It's
Thanksgiving weekend. Thanksgiving is my favorite holiday; I have
developed some pleasant rituals for myself and enjoy cooking a big,
delicious meal for my family. This autumn, I have been thinking about
Everyman (the play they make
all the English majors read during the first semester survey of
British lit) and, one thing leading to another, my Thanksgiving
ruminations focused on memory.
(So
far this isn't about woodworking. I know. Please bear with me.)
How
did Everyman lead me
to think about memory? The play teaches an important lesson that I
wasn't ready to receive as a 21-year-old: everything we have will be
stripped away eventually. Money, friends, family, health - - Everyman
relies on each to pull him through his existential crisis, and none
of them do the trick. (If you've read the play recently, you probably
realize I haven't read the play in a long, long time. This digression
is all about my memory of my reaction when I read it 26 years ago in
Craig Kallendorf's class.) In the 1980's, in the United States, the
average 21-year-old white male was still in a phase of life that
involved far more gain than loss: I was still gaining new experience,
knowledge, and skills so that I could “begin” my career. Being
told by a medieval morality play that everything I was working
towards would be taken away from me was not a welcome message at all!
My strong denial stuck with me, for some reason, and I found that as
I lived my way through my twenties and thirties and forties, I
gradually came to understand and accept the wisdom of Everyman.
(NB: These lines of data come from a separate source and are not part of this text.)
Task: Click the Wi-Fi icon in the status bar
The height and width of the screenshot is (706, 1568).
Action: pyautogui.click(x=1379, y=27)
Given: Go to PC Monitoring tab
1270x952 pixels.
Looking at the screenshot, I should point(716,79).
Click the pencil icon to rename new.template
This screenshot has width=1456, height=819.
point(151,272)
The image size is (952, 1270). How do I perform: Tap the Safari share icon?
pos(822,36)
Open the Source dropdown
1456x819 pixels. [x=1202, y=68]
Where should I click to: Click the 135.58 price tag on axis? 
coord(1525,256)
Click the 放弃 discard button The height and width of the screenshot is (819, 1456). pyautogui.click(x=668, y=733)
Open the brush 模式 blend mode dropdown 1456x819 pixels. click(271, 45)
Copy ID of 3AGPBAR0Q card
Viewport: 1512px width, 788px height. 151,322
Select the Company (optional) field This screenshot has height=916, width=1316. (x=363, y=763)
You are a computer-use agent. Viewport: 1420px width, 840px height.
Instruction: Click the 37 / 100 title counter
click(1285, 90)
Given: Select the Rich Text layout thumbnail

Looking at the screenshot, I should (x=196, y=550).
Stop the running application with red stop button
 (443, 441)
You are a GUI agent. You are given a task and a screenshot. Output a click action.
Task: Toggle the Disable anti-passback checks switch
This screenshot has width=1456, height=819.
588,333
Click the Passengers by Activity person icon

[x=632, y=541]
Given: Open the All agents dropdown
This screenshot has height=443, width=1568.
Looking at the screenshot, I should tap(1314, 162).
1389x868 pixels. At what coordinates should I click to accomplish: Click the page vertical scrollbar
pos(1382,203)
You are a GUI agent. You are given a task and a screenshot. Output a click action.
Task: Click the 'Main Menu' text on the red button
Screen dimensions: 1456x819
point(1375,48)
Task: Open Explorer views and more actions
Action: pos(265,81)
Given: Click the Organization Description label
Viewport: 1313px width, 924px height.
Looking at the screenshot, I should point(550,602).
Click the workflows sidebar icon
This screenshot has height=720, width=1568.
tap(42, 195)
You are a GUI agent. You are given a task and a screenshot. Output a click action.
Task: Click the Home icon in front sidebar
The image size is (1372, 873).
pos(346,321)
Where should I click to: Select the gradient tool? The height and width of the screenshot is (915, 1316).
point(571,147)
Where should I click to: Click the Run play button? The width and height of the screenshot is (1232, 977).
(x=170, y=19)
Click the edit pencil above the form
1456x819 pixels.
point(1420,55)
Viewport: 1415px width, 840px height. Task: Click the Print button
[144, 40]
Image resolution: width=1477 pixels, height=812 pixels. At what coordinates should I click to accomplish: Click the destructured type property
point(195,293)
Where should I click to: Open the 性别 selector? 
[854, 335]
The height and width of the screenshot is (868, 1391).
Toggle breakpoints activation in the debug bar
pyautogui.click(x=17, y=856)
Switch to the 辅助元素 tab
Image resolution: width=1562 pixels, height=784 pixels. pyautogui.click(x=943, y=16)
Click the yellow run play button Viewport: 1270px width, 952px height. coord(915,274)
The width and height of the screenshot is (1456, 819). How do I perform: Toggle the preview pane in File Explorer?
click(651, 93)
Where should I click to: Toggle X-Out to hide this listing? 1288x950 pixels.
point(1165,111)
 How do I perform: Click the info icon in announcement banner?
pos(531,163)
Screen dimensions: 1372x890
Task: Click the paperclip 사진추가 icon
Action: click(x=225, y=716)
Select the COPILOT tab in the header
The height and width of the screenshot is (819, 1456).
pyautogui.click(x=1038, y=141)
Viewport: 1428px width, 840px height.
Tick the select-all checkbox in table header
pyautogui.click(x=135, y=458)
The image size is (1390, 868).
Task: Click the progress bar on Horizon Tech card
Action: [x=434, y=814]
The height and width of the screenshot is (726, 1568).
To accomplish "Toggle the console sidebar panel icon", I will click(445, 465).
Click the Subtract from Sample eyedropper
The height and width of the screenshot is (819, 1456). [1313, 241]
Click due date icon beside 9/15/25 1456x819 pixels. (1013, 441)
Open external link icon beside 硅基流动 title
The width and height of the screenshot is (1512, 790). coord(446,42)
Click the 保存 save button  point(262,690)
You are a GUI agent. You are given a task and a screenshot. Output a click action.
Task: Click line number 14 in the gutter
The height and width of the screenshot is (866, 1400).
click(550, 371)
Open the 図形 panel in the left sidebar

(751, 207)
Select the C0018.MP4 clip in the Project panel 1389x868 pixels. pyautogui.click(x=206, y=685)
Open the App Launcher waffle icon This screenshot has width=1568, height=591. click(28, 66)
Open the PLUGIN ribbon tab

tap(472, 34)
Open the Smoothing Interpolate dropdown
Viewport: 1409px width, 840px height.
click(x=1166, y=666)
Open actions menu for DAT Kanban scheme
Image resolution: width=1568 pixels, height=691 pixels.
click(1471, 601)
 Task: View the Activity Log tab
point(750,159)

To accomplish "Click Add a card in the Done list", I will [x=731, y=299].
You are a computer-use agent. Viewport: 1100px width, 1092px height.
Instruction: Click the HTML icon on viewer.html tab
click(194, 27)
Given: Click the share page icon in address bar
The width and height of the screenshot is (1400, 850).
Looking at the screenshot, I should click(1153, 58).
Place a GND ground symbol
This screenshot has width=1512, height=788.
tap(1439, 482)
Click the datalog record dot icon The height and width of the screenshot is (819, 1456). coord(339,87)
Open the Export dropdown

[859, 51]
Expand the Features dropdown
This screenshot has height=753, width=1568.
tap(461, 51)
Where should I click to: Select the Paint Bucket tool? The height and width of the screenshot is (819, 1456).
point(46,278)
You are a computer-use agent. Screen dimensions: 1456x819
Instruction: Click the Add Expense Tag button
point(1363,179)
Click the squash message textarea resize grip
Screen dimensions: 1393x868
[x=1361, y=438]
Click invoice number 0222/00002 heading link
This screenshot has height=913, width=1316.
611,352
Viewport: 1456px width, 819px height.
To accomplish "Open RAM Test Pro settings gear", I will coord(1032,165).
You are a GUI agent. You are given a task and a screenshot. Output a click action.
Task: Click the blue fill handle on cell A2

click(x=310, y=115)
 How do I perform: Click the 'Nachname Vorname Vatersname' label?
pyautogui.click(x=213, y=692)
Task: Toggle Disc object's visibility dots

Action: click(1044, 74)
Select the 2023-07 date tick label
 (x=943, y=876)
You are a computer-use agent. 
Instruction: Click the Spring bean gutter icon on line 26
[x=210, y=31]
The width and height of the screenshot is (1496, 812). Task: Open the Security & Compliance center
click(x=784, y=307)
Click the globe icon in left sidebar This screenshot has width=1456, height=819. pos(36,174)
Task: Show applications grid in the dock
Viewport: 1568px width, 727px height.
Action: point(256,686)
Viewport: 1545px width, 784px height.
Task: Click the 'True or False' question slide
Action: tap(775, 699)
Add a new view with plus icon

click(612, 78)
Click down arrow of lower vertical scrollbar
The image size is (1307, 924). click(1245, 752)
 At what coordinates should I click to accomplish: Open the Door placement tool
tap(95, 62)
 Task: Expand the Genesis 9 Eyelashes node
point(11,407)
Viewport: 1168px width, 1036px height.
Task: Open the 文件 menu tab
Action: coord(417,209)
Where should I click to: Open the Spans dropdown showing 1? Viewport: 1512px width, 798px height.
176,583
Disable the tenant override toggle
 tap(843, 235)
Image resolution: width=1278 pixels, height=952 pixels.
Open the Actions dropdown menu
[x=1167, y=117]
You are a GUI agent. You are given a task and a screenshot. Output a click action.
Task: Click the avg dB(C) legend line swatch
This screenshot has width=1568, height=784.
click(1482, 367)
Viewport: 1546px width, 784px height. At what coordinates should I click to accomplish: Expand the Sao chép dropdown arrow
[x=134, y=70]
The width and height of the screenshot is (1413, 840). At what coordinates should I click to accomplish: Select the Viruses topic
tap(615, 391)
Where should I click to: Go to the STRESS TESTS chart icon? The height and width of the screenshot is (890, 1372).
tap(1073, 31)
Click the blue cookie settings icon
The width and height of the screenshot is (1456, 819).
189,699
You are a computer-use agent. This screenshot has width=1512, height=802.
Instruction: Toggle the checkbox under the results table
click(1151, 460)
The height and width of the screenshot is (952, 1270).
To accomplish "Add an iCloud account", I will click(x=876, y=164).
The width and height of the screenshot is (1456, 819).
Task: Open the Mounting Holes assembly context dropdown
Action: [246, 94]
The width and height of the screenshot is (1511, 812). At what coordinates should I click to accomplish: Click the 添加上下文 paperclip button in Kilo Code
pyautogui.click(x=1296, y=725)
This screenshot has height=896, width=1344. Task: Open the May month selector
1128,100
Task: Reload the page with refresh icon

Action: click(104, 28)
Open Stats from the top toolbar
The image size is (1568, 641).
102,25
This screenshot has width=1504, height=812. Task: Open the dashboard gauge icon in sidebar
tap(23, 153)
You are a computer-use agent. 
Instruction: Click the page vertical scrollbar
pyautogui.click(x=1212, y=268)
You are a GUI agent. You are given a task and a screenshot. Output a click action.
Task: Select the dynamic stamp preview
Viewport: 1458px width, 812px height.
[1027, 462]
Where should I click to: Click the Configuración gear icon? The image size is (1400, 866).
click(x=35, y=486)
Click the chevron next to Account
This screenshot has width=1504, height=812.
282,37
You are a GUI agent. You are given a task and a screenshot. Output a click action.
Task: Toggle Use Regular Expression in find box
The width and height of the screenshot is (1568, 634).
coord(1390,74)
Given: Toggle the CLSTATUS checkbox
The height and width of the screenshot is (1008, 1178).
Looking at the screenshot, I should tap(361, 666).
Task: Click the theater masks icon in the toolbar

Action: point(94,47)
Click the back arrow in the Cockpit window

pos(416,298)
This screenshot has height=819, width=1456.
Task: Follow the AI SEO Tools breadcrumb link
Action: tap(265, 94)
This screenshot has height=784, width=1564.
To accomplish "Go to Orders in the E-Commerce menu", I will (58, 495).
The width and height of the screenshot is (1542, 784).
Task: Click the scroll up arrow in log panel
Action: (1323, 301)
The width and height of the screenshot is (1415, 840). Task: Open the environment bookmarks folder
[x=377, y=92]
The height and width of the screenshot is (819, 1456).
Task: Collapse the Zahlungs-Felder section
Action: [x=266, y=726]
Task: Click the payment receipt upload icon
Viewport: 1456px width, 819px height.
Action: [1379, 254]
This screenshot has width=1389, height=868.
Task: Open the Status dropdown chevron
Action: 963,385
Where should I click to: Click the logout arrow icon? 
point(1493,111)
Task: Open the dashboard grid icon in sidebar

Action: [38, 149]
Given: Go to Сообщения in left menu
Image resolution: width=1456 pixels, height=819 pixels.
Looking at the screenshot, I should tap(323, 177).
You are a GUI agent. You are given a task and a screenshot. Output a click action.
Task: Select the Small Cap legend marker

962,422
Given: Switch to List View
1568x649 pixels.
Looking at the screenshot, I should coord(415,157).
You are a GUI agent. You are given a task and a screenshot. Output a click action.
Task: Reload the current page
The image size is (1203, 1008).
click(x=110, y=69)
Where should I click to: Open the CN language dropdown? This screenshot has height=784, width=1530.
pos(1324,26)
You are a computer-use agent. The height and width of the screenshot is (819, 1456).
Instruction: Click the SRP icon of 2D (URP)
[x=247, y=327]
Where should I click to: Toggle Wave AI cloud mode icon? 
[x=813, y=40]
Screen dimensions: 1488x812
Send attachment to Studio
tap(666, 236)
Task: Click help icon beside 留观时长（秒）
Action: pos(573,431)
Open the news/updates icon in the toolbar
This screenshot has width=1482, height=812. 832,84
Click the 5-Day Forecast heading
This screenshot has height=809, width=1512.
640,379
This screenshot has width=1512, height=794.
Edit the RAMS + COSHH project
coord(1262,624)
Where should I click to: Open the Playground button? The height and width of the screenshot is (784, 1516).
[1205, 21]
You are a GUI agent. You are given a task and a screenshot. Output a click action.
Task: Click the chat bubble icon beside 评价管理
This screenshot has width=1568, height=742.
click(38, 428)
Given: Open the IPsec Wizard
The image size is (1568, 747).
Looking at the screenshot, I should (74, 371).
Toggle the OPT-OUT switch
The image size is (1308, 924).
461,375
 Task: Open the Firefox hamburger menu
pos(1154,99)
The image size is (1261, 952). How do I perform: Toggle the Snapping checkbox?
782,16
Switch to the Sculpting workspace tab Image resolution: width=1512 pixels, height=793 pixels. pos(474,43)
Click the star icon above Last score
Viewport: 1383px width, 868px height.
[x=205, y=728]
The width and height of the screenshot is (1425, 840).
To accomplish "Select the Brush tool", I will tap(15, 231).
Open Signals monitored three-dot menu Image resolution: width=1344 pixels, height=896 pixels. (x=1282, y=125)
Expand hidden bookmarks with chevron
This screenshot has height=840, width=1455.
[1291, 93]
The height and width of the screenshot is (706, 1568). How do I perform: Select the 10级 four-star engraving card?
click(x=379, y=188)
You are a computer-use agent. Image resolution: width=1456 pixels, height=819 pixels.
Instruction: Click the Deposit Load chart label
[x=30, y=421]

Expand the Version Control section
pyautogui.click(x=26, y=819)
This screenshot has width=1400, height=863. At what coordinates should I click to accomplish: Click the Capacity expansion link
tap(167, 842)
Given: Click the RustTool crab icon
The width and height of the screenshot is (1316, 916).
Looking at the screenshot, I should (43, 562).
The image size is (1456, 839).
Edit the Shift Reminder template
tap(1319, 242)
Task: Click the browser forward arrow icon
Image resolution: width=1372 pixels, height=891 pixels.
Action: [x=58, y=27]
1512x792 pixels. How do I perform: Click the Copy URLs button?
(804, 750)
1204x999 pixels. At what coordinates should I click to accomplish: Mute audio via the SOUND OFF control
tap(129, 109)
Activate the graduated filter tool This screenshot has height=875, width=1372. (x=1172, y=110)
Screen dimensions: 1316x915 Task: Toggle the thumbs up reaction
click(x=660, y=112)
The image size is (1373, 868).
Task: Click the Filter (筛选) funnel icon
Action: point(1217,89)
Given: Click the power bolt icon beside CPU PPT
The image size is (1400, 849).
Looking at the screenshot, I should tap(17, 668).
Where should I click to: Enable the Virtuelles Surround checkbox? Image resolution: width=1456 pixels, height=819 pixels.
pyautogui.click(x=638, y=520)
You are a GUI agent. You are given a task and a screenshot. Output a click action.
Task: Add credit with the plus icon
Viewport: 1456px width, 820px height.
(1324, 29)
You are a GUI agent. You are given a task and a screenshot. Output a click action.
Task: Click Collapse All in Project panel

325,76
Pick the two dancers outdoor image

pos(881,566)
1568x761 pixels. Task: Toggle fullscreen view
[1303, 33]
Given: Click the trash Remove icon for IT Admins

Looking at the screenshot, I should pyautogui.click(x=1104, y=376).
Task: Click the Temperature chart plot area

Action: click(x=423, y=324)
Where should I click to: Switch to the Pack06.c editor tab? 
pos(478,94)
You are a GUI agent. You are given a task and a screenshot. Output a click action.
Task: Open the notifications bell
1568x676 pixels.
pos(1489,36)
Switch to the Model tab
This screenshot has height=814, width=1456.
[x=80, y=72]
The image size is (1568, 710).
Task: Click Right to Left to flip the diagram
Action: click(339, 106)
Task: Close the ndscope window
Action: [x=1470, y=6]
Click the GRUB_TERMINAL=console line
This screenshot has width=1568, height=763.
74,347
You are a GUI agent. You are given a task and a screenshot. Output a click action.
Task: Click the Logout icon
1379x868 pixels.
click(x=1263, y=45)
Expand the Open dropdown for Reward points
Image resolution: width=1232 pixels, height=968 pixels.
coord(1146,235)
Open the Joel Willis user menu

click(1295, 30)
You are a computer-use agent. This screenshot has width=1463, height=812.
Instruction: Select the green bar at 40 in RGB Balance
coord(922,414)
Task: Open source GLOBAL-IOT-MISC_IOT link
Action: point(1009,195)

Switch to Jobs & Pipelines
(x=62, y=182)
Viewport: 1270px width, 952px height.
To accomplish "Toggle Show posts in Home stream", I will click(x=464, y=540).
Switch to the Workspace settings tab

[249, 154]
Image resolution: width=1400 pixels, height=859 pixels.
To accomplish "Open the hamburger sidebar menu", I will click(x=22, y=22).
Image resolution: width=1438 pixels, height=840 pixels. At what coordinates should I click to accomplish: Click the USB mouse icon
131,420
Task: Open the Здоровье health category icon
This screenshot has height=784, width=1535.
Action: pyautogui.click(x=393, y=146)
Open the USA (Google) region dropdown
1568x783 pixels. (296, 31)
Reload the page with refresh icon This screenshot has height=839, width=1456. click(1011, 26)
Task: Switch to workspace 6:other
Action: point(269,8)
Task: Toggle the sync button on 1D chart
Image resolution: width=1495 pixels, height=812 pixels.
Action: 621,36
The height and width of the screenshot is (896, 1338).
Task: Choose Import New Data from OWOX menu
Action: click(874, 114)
Seeing the slow physical deterioration and death of loved ones;
gaining and losing some truly wonderful friends through career moves
and misunderstandings and missed connections; witnessing unexpected
losses of life and property among my peers; getting and losing jobs
and houses and money as time and chance happened to them all: these
taught me that yes, Everyman
was right. It's all temporary.
(Still
no woodworking! But just another paragraph or two, I promise.)
Memory
is something I treasure, now that I have lost some people and places
I love. As I cooked Thanksgiving dinner, I thought of all the people
I've shared Thanksgiving dinners with. Many of them are no longer in
my life. Time and chance does that. As long as I have memories,
though . . . but guess what? Memory can be stripped away too.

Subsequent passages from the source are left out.